* [SUPPLIED RECORDS]
▼▼▼

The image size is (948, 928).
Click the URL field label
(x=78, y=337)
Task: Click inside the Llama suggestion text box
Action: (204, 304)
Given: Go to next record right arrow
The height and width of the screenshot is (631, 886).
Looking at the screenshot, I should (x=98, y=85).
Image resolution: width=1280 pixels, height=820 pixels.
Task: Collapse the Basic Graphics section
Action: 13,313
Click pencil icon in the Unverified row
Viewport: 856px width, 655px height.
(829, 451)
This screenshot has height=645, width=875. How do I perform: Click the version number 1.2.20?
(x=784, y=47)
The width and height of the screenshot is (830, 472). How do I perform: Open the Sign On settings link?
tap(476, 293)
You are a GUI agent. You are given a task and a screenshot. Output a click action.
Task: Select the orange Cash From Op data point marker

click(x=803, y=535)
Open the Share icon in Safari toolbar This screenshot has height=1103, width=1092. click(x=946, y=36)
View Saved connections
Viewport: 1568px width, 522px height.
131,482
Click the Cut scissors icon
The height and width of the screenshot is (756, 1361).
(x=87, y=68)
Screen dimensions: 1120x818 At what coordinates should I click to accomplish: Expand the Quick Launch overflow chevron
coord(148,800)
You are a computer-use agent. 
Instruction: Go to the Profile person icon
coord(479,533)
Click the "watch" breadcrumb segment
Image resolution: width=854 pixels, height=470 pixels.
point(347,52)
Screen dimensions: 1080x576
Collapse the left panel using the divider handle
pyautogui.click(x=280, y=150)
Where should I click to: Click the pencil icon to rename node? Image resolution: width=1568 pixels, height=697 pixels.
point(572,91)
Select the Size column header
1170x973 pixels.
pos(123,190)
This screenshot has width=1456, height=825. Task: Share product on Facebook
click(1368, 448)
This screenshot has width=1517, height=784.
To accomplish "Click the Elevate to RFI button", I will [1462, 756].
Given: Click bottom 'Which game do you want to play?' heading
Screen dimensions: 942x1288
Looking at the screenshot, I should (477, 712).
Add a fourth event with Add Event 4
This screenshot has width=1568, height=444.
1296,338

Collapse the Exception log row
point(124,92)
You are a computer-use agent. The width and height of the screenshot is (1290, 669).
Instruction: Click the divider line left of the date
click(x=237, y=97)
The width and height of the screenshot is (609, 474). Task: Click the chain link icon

▲▲▲

* [ABOUT THIS TASK]
Set down the whole listing once more, precisely as written.

* [ANSWER TO THE EXERCISE]
The image size is (948, 928).
Click the URL field label
(x=78, y=337)
Task: Click inside the Llama suggestion text box
Action: (204, 304)
Given: Go to next record right arrow
The height and width of the screenshot is (631, 886).
Looking at the screenshot, I should (x=98, y=85).
Image resolution: width=1280 pixels, height=820 pixels.
Task: Collapse the Basic Graphics section
Action: 13,313
Click pencil icon in the Unverified row
Viewport: 856px width, 655px height.
(829, 451)
This screenshot has height=645, width=875. How do I perform: Click the version number 1.2.20?
(x=784, y=47)
The width and height of the screenshot is (830, 472). How do I perform: Open the Sign On settings link?
tap(476, 293)
You are a GUI agent. You are given a task and a screenshot. Output a click action.
Task: Select the orange Cash From Op data point marker

click(x=803, y=535)
Open the Share icon in Safari toolbar This screenshot has height=1103, width=1092. click(x=946, y=36)
View Saved connections
Viewport: 1568px width, 522px height.
131,482
Click the Cut scissors icon
The height and width of the screenshot is (756, 1361).
(x=87, y=68)
Screen dimensions: 1120x818 At what coordinates should I click to accomplish: Expand the Quick Launch overflow chevron
coord(148,800)
You are a computer-use agent. 
Instruction: Go to the Profile person icon
coord(479,533)
Click the "watch" breadcrumb segment
Image resolution: width=854 pixels, height=470 pixels.
point(347,52)
Screen dimensions: 1080x576
Collapse the left panel using the divider handle
pyautogui.click(x=280, y=150)
Where should I click to: Click the pencil icon to rename node? Image resolution: width=1568 pixels, height=697 pixels.
point(572,91)
Select the Size column header
1170x973 pixels.
pos(123,190)
This screenshot has width=1456, height=825. Task: Share product on Facebook
click(1368, 448)
This screenshot has width=1517, height=784.
To accomplish "Click the Elevate to RFI button", I will [1462, 756].
Given: Click bottom 'Which game do you want to play?' heading
Screen dimensions: 942x1288
Looking at the screenshot, I should (477, 712).
Add a fourth event with Add Event 4
This screenshot has width=1568, height=444.
1296,338

Collapse the Exception log row
point(124,92)
You are a computer-use agent. The width and height of the screenshot is (1290, 669).
Instruction: Click the divider line left of the date
click(x=237, y=97)
The width and height of the screenshot is (609, 474). Task: Click the chain link icon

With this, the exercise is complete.